Let’s cut the fluff: There is no Temu coupon code that gives you ¥15,000 off. There is no ‘act859911’ discount. There is no bot. There is no arbitrage. There is only one thing — a crypto scam dressed up as e-commerce savings.
This isn’t shopping. It’s a trap disguised as a deal.
You saw it: “¥15,000 off for new & existing users”, “30% extra”, “up to 90% discount”. Sounds too good? It is — because it’s not about Temu at all. It’s about redirecting you to a fake trading dashboard where you’re asked to deposit USDT or ETH ‘to unlock your coupon’. That’s when the real scam begins: a so-called ‘AI quantitative bot’ promises 1–2% daily returns — guaranteed.
Let’s do the math — cold, hard, compound math.
If a bot *truly* delivered just 1.5% every single day, compounding daily, here’s what happens to $500:
After 30 days: $500 × (1.015)³⁰ ≈ $779
After 90 days: $500 × (1.015)⁹⁰ ≈ $1,912
After 365 days: $500 × (1.015)³⁶⁵ ≈ $117,842
That’s a 23,468% annual return. For context: Renaissance Technologies’ Medallion Fund — arguably the most successful quant fund ever — averaged ~66% per year *before fees*, over decades, with $100B+ in infrastructure, 200+ PhDs, and proprietary satellite data feeds. And even they had losing months.
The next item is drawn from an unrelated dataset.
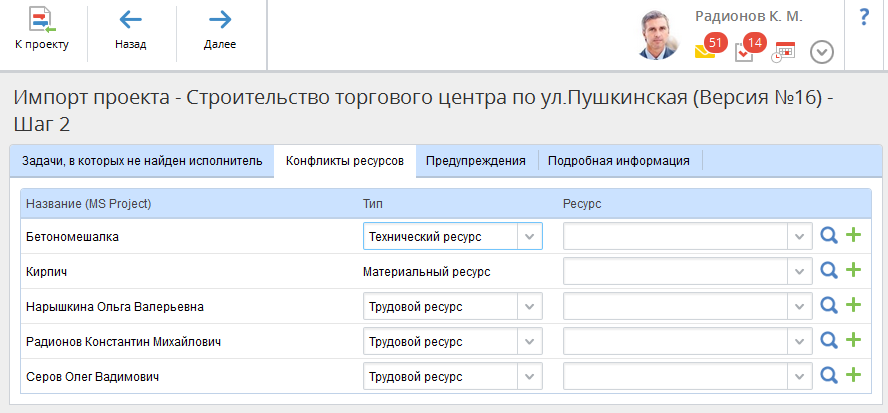
Task: Open type dropdown for Радионов Константин Михайлович
Action: [529, 341]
A Telegram group running a ‘bot’ from a $300 laptop doesn’t beat Renaissance. It bypasses reality — by faking charts, backdating trades, and showing you ‘profits’ that exist only in their admin panel. Your deposit? Goes straight to a wallet they control. Your ‘withdrawal request’? Gets buried under ‘KYC verification pending’, ‘server maintenance’, or ‘anti-money laundering review’ — until you stop asking.
They say it’s ‘quantitative arbitrage’. Real arbitrage exploits microsecond price differences across exchanges — requiring colocated servers, FPGA hardware, and latency measured in nanoseconds. What they’re selling is arithmetic, not arbitrage. A spreadsheet with ‘+1.8%’ typed in bold next to your name.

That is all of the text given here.